Further, does Mg2+ have a greater attraction to O2- than Cl-.

Please explain

Q2)
Fajan's rule states that covalent character is more likley when: the positive ion has an outer electron configuration that is not a noble-gas configuration.

wiki says in explanation: Noble gas configuration of the cation produces better shielding and less polarizing power

why is this true?

[scint vile]

Mg2+ is the magnesium ion. The 2 means that two electrons have been 'lost' and the +ve sign means that the atom now carries a +ve charge. Meaning it will be attracted to a -ve charged electron(e-).
But since it is Mg2+ it has 2 +ve charges looking for 2 e-.
Now Mg2+ wants to bond with O2- because O2- is two oxygen ions 2

• - and they are both attracted to positive charges. The Mg2+ carries two +ve charges and O2- carries two -ve charges.

Na+ and Cl- are only looking for 1 e-. This is because their charge is just +. Since Mg2+ has a higher +ve charge more e- will be attracted to it.

Not sure on the second part to that question

2. A noble gas is an element with a full valance shell of e-. If the ion is in a noble-gas configuration then it will not be attracted to the opposite charge and covalent bonding will not happen.

[onenameless]

Actually, Mg2+ and Na+1 are the same molecule if you take a closer look at where they are situated in the periodic table. If Mg loses 2 electrons, it will have the same electron configuration as Neon (except for the extra 2 protons). This is also true of Na, however, the difference is that Mg has 1 more proton than Na does, so it has a more slightly positive charge. Now for O and Cl, well O2- obviously has 2 extra electrons, but Cl has only 1 extra electron so Oxygen carries a greater negative charge, and because it is situated higher on the periodic table, it's electronegative charge will be greater. So, you have a Mg ion that is more positively charged, and an oxygen that is more negatively charge so they have stronger attractions for each other.

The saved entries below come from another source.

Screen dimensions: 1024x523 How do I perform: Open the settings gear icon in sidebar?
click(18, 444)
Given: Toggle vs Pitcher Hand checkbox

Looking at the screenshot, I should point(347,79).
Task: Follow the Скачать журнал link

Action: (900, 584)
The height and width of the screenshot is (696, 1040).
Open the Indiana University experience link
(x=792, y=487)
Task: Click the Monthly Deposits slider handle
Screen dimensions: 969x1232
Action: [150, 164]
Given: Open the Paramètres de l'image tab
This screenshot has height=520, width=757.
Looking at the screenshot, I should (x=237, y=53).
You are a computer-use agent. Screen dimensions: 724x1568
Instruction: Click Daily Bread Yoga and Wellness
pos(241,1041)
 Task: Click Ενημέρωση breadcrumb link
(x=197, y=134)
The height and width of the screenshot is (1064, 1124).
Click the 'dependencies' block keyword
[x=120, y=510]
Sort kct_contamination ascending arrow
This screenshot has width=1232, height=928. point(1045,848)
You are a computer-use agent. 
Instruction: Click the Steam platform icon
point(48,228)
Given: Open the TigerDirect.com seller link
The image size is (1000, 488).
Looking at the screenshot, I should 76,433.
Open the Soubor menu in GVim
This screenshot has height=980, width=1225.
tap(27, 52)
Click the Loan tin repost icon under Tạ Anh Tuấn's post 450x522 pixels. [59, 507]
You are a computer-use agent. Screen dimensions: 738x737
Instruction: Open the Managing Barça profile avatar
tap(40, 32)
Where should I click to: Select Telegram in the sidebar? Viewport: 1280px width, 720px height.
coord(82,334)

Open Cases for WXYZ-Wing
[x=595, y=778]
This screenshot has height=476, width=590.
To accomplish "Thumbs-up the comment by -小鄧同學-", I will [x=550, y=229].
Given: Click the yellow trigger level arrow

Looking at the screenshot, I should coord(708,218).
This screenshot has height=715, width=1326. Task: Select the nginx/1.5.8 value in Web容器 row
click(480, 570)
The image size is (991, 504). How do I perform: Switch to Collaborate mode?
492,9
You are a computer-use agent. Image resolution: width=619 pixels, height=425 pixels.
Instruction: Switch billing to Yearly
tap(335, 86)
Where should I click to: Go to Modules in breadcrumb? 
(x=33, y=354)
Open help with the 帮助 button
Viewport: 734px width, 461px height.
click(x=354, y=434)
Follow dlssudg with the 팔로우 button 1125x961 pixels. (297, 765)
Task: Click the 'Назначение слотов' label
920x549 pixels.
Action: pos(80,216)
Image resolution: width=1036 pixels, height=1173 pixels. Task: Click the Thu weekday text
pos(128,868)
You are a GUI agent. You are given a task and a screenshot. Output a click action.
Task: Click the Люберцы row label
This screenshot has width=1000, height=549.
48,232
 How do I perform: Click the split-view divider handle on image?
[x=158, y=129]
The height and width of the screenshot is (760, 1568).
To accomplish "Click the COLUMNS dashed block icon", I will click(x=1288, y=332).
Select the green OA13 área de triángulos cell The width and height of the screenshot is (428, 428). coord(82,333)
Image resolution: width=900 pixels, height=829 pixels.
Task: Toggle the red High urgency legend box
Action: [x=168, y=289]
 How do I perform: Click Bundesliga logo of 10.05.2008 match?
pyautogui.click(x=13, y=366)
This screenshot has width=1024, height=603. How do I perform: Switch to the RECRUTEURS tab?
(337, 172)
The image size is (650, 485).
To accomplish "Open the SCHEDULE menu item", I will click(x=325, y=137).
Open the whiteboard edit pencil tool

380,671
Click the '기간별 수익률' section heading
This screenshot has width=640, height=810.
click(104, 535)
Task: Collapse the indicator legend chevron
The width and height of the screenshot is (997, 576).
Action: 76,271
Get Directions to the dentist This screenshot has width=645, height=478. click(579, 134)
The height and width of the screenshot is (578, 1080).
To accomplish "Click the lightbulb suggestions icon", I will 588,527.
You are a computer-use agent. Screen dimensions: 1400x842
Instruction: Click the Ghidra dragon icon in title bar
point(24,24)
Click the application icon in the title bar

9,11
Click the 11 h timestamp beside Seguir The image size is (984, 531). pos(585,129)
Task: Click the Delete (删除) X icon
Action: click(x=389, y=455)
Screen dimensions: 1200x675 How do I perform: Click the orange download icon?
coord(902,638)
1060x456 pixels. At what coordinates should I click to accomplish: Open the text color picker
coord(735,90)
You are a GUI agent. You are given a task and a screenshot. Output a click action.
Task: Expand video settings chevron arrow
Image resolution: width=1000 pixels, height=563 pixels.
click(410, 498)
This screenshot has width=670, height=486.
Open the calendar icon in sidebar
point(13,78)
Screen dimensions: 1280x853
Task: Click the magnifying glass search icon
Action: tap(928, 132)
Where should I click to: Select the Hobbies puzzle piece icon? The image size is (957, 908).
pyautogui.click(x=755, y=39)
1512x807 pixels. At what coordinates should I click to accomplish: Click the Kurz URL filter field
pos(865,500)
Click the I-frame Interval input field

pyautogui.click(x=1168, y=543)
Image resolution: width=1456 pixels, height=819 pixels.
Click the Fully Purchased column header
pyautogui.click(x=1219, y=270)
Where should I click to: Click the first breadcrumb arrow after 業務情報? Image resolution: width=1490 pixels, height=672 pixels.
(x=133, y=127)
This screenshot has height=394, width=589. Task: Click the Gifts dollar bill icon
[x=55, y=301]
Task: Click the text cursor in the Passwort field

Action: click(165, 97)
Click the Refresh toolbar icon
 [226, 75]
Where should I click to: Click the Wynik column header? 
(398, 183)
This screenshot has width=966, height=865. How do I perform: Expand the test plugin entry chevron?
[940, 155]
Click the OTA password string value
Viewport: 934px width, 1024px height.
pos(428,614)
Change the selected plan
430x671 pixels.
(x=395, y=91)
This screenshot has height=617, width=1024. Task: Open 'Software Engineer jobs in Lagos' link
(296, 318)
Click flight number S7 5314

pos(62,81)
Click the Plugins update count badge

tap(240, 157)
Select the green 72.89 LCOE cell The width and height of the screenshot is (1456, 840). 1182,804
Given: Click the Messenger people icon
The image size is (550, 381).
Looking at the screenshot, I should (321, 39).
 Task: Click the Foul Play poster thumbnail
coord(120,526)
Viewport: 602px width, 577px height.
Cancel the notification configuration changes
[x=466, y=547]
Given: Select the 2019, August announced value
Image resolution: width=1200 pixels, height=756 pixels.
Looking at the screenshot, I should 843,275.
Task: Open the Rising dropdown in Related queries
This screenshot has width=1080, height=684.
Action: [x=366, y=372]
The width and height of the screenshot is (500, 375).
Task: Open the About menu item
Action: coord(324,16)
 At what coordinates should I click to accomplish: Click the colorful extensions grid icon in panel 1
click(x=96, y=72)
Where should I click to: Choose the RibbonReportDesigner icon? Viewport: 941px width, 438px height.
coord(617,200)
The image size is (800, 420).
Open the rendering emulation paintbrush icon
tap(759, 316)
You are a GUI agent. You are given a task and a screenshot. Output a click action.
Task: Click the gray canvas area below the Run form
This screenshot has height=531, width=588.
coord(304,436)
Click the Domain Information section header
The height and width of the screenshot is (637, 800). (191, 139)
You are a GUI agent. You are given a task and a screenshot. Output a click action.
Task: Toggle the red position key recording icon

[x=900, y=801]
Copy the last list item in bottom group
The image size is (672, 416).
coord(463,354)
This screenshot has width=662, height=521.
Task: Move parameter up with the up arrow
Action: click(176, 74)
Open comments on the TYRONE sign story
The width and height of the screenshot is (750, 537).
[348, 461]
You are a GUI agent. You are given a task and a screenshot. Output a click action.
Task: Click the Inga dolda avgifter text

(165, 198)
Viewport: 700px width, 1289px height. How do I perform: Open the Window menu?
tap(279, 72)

For the second question, take the example that wiki gave you: Ca2+ is an ion whose s orbital will be empty, and you will be left with a full 3p orbital. That, compared to Hg, is not as polar because Hg2+ will lose 2 electrons in its d orbital and so 8 electrons will be left to occupy a d orbital. This lack of 2 electrons from a full d orbital, will mean that Hg is more likely to bond because it's not as stable as Ca2+ in its full p orbital. And note that Fajan's rule looks at whether something will bind covalently OR ionically, not just covalently because some atoms do not tend to form covalent bonds, depending on what the other atom is that they bind to.

[Borek]

Actually, Mg2+ and Na+1 are the same molecule if you take a closer look at where they are situated in the periodic table.

They are not the same, they are isoelectronic.

[jsmith613]

Now for O and Cl, well O2- obviously has 2 extra electrons, but Cl has only 1 extra electron so Oxygen carries a greater negative charge, and because it is situated higher on the periodic table, it's electronegative charge will be greater. So, you have a Mg ion that is more positively charged, and an oxygen that is more negatively charge so they have stronger attractions for each other.

so does this mean that Mg will have a greater attraction to O2 than F2 (even though they are in the same group) because O2 is more negative (and it should be easier to attract one, slightly larger anion that two anions)

[jsmith613]

For the second question, take the example that wiki gave you: Ca2+ is an ion whose s orbital will be empty, and you will be left with a full 3p orbital. That, compared to Hg, is not as polar because Hg2+ will lose 2 electrons in its d orbital and so 8 electrons will be left to occupy a d orbital. This lack of 2 electrons from a full d orbital, will mean that Hg is more likely to bond because it's not as stable as Ca2+ in its full p orbital. And note that Fajan's rule looks at whether something will bind covalently OR ionically, not just covalently because some atoms do not tend to form covalent bonds, depending on what the other atom is that they bind to.

But why does this produce better shielding (why does Ca2+ have better shielding than Ca+, for example)